**What this task involves:** Using the forum thread about OS X Server SSL certificates, explain in one to three sentences why the reply says the *.chain.pem file must include the server's own SSL certificate.

**Source excerpt:**
________________
I installed an SSL certificate on Server 5.0.15 sitting on El Capitan. Checking the certificate confirms validity, but the chain is not OK. The server root certificate is duplicated. I opened the chain.pem file and, indeed, found the root certificate listed here, which is a redundancy since it is already in the cert.pem file.

Deleting the certificate from the chain.pem solved the problem. Here's the thing, though: After restarting the server, the root certificate pops right back into the chain.pem file! What is going on here? This is incorrect. Why is OS X doing this and how can I stop it?


Thanks!

OS X Server, 4.0.3

Posted on Nov 26, 2015 1:46 PM

Reply
8 replies

Nov 27, 2015 2:00 AM in response to aglaser

There are a set of four certificate files located in /etc/certificates


*.key.pem is the servers private key

*.cert.pem is the servers SSL certificate

*.concat.pem is the servers SSL certificate and private key

*.chain.pem is the servers SSL certificate, any intermediate certificate(s) and the rootCA certificate


Therefore it seems your *.chain.pem is correct.


The *.cert.pem will not or should not contain your rootCA, it should only contain the servers own SSL cert.


The rootCA is popping back in to the *.concat.pem file because Apple are helpfully automatically fixing the damage you did. 😉

Nov 27, 2015 6:49 AM in response to John Lockwood

My bad...


I meant that the server SSL is duplicated. It's both in the .cert.pem and *.chain.pem files.

I see that you say that it should be in both. However, doing so leads to an error when the SSL certificate is checked. In the brief time after I edit it out, the error goes away, but then the system puts the server SSL right back and the error returns.


Thanks for your reply.

Nov 27, 2015 6:54 AM in response to aglaser

Where are you seeing this error? It definitely needs its own SSL cert in the chain file. The chain file is supposed to contain the entire 'chain' of certs from root to server inclusive.


All the OS X servers I have setup have had the servers own SSL cert in chain and had no problems. For example visiting a website on such a server does not generate an error and Safari shows it is happy with the certs provided by the server for those websites.

Nov 27, 2015 7:24 AM in response to aglaser

Ok I looked at the last article and see what he says and how this matches your experience. I can certainly understand what he is saying and agree with much of it in that yes it would seem overkill on Apple's part. However as he, you, and me have all found this is the way Apple does it, it also does not seem to cause anything to fail even if it is unnecessary overkill.


I would say rather than trying to fix something Apple will currently unfix immediately, and something that does not seem to out and out break anything that your best bet is to leave it be and rather report it as an issue to Apple. There are two ways you can report it to Apple. If you have a bug-reporting account either via a Developer account or a beta-testing account that would be the best option, if not then there is the public feedback page here http://www.apple.com/feedback/server.html


Believe me compared to some Apple issues this is small beer. As an example at one time Server.app would actually sometimes completely fail to create on of those four .pem files and this left it completely broken, there are also plenty of other known issues Apple have yet to fix particularly with regards to network home directories. Apple are still also behind the curve with regards to things like TLS1.2 for SSL.

Dec 10, 2015 2:27 PM in response to aglaser

Hello,


The files in /etc/certificates are not the primary representation of your certificates - they exist here to make them available to open source Server components that do not interact with the keychain. The primary representation of certs and keys is inside the keychain, which is where they land after you import them using Server.
________________
**Information shown:**
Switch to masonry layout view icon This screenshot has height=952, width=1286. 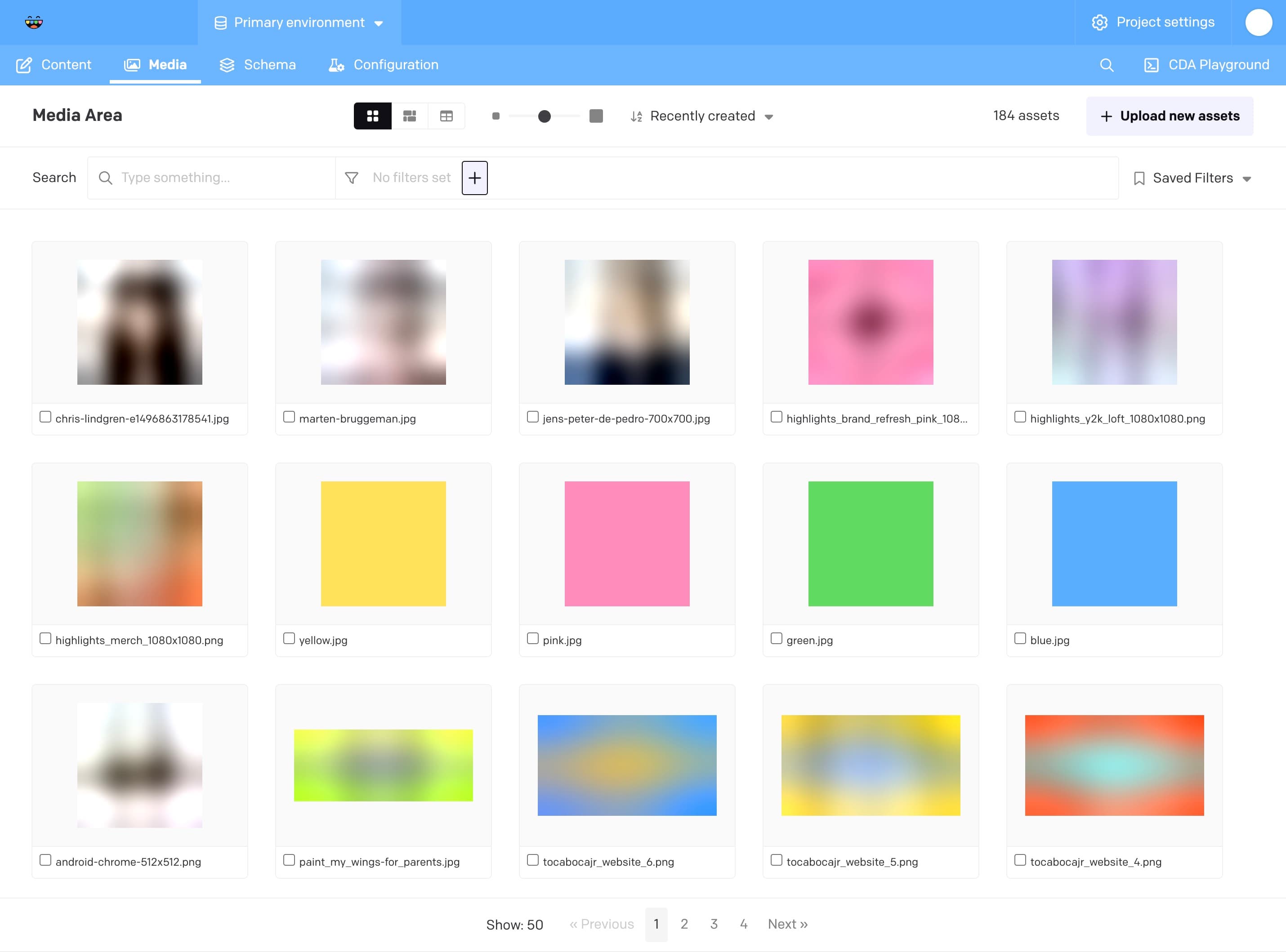click(x=409, y=116)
________________
**Response:** The chain file is meant to hold the entire chain of certificates, from the root through the server inclusive. The server's own SSL certificate is part of that chain, so it belongs in the file.